Source document:
((
3.1. Subscription type
This is the first thing you need to think about : What is the subscription type I will choose ?
This is what was detailed on the first section, you will need to choose which type to use depending on your needs and budget. Read the ‘For whom’ information to look if you are part of the right population. It’s clear that this section concerns only non dev/test scenario :
- Pay-As-You-Go
- Prepaid
- Open Program
- Enterprise Agreement
3.2. Subscriptions count
After soundly choosing the commitment and subscription type, comes an obvious question on mind ? How many subscription will you need ? The answer can be predicted by asking it otherwise ? Why do you need 2 subscriptions instead of 1, or three instead two ? what will push us to create This is the first X subscriptions instead Y ?
))
Edit the passage of the subscription planning text from "3.1. Subscription type" to "instead Y ?", putting "spending limits" in place of "budget". The listing after this point comes from a separate source.

[A run of records]
((
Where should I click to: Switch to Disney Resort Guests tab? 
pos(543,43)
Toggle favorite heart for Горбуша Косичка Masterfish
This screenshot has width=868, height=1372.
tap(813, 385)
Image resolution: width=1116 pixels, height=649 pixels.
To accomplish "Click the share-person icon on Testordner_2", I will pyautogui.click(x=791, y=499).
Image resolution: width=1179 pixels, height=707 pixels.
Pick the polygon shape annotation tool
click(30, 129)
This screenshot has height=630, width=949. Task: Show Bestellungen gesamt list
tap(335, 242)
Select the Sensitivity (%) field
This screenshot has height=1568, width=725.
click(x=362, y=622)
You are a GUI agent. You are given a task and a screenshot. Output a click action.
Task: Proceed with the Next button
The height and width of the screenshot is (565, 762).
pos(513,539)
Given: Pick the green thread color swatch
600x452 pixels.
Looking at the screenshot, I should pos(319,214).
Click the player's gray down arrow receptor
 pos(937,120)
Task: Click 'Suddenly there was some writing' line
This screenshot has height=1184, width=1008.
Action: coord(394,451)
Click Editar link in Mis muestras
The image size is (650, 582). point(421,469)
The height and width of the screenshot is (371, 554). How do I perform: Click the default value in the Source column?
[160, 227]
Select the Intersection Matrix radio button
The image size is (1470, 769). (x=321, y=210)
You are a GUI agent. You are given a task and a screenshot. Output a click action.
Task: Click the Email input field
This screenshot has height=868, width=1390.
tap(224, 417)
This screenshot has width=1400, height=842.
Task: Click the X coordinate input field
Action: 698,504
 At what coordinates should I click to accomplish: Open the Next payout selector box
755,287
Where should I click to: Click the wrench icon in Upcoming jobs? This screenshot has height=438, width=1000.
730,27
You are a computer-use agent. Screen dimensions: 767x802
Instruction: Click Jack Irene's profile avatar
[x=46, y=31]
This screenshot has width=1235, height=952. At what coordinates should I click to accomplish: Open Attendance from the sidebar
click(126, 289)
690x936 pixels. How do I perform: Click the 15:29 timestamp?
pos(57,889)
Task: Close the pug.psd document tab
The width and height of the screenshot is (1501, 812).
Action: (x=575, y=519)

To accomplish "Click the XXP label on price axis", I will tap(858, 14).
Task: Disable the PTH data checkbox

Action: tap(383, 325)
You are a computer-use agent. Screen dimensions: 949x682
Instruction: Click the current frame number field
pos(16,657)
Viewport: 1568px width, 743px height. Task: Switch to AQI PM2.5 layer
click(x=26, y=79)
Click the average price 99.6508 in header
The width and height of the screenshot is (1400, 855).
))
Task response:
3.1. Subscription type
This is the first thing you need to think about : What is the subscription type I will choose ?
This is what was detailed on the first section, you will need to choose which type to use depending on your needs and spending limits. Read the ‘For whom’ information to look if you are part of the right population. It’s clear that this section concerns only non dev/test scenario :
- Pay-As-You-Go
- Prepaid
- Open Program
- Enterprise Agreement
3.2. Subscriptions count
After soundly choosing the commitment and subscription type, comes an obvious question on mind ? How many subscription will you need ? The answer can be predicted by asking it otherwise ? Why do you need 2 subscriptions instead of 1, or three instead two ? what will push us to create This is the first X subscriptions instead Y ?